> **WHAT TO WORK ON**
Reproduce, with no changes, the line that contains "Screen dimensions: 558x260" and all the lines that come after it in the records.

Collected data entries:
- Opening Delimiter -
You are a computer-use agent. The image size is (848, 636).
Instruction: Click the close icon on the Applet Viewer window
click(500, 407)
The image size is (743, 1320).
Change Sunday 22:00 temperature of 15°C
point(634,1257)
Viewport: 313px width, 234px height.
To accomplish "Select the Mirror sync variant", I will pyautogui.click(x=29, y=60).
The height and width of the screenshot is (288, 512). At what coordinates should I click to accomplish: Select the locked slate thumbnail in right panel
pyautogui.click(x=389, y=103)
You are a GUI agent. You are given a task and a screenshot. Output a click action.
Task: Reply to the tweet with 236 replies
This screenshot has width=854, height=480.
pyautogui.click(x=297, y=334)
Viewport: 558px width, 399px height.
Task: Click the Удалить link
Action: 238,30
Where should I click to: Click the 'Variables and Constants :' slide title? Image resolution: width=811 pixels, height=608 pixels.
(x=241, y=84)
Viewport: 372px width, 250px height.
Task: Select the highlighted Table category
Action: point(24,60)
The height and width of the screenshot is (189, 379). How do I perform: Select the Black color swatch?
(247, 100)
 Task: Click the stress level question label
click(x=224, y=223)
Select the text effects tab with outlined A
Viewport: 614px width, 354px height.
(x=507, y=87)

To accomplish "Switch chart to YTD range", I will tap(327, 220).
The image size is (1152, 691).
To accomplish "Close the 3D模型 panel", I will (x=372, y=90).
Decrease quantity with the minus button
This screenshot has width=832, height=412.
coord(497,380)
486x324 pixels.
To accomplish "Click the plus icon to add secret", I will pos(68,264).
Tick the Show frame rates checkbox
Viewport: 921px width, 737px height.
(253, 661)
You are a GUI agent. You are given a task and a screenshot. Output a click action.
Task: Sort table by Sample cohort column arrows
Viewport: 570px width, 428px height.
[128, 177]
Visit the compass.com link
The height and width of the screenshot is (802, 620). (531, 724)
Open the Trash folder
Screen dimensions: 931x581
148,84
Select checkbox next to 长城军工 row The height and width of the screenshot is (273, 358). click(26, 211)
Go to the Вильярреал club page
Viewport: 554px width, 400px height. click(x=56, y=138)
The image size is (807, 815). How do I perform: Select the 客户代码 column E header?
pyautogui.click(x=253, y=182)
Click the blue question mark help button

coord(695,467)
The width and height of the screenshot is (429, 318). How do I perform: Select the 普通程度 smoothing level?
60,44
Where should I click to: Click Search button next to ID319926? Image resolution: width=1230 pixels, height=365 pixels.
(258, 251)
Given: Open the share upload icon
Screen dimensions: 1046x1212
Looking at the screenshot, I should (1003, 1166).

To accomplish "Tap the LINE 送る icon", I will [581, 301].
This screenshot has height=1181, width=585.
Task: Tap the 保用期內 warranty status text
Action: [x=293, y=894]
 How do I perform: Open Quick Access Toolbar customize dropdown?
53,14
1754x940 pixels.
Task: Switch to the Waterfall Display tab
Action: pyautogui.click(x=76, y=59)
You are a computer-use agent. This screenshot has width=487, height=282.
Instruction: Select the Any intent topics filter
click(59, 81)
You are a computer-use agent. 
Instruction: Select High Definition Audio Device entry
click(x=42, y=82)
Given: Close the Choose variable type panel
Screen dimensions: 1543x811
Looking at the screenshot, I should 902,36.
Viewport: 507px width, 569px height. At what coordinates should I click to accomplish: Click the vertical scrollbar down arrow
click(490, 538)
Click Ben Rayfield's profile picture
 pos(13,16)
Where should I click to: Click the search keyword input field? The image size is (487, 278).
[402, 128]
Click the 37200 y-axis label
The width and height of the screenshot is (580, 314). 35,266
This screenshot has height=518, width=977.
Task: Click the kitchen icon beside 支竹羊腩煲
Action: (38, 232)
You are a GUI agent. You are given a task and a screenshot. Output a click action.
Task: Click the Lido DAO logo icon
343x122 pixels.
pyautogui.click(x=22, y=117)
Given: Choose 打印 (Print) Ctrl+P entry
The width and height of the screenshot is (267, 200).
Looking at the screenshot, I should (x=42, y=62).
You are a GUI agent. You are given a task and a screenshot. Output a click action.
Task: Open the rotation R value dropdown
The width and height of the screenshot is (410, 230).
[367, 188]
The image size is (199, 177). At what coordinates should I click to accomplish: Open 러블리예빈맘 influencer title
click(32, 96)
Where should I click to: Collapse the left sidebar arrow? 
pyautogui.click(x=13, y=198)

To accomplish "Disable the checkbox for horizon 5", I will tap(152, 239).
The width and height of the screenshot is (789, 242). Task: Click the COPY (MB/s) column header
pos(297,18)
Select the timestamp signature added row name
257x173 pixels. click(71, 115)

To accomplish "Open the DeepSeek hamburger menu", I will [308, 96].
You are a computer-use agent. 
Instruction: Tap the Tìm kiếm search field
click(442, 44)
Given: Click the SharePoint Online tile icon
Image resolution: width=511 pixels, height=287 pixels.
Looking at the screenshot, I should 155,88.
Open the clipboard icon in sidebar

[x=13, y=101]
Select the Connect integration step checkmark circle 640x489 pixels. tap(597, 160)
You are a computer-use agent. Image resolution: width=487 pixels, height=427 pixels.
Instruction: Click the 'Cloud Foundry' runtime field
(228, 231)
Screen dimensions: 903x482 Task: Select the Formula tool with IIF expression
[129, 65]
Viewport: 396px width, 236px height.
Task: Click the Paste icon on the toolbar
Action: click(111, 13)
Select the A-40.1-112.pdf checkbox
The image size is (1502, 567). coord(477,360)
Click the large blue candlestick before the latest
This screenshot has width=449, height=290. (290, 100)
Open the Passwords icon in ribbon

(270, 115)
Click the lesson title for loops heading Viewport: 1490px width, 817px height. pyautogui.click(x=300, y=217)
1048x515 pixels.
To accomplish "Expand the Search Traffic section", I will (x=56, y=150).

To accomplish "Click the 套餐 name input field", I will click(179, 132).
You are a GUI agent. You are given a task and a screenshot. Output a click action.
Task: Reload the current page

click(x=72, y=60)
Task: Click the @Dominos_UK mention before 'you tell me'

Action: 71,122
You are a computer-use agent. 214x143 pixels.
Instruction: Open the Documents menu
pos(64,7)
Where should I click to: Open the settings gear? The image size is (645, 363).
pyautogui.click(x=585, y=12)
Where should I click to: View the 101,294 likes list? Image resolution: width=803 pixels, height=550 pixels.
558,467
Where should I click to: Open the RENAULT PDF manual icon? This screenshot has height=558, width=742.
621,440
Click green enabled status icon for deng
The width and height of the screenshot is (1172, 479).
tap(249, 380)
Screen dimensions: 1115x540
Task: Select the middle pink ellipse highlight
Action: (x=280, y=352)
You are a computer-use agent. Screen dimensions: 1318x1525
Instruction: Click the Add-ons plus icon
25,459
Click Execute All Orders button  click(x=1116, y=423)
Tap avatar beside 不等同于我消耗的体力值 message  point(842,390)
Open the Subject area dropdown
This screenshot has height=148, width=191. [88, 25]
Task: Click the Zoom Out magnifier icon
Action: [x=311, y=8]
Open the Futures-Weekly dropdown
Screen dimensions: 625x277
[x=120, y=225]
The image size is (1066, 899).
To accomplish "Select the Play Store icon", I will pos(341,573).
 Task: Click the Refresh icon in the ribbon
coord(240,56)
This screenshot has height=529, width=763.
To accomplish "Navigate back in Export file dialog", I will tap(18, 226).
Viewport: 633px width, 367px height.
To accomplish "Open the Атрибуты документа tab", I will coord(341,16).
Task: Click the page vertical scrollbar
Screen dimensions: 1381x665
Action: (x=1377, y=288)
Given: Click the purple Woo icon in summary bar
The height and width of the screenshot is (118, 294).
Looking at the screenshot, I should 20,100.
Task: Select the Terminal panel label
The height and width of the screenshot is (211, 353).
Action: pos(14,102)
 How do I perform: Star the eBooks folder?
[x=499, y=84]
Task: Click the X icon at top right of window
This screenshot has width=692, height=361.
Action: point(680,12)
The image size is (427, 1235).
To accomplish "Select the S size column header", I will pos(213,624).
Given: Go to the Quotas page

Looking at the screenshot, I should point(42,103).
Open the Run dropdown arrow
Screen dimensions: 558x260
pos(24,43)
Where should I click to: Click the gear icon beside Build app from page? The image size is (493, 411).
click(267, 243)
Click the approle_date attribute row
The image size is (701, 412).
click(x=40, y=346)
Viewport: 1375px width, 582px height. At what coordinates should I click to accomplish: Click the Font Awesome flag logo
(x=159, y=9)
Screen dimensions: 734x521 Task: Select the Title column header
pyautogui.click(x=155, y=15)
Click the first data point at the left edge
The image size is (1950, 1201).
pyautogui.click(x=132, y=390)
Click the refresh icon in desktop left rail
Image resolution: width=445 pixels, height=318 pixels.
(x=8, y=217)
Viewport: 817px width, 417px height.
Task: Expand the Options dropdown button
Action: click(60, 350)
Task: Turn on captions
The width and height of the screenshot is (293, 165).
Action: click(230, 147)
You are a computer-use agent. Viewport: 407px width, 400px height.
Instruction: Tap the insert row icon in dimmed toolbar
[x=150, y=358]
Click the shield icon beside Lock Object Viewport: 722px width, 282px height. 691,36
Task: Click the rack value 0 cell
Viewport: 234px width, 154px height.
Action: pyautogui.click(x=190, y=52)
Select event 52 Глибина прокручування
- Closing Delimiter -
> **ANSWER BELOW**
Screen dimensions: 558x260
pos(24,43)
Where should I click to: Click the gear icon beside Build app from page? The image size is (493, 411).
click(267, 243)
Click the approle_date attribute row
The image size is (701, 412).
click(x=40, y=346)
Viewport: 1375px width, 582px height. At what coordinates should I click to accomplish: Click the Font Awesome flag logo
(x=159, y=9)
Screen dimensions: 734x521 Task: Select the Title column header
pyautogui.click(x=155, y=15)
Click the first data point at the left edge
The image size is (1950, 1201).
pyautogui.click(x=132, y=390)
Click the refresh icon in desktop left rail
Image resolution: width=445 pixels, height=318 pixels.
(x=8, y=217)
Viewport: 817px width, 417px height.
Task: Expand the Options dropdown button
Action: click(60, 350)
Task: Turn on captions
The width and height of the screenshot is (293, 165).
Action: click(230, 147)
You are a computer-use agent. Viewport: 407px width, 400px height.
Instruction: Tap the insert row icon in dimmed toolbar
[x=150, y=358]
Click the shield icon beside Lock Object Viewport: 722px width, 282px height. 691,36
Task: Click the rack value 0 cell
Viewport: 234px width, 154px height.
Action: pyautogui.click(x=190, y=52)
Select event 52 Глибина прокручування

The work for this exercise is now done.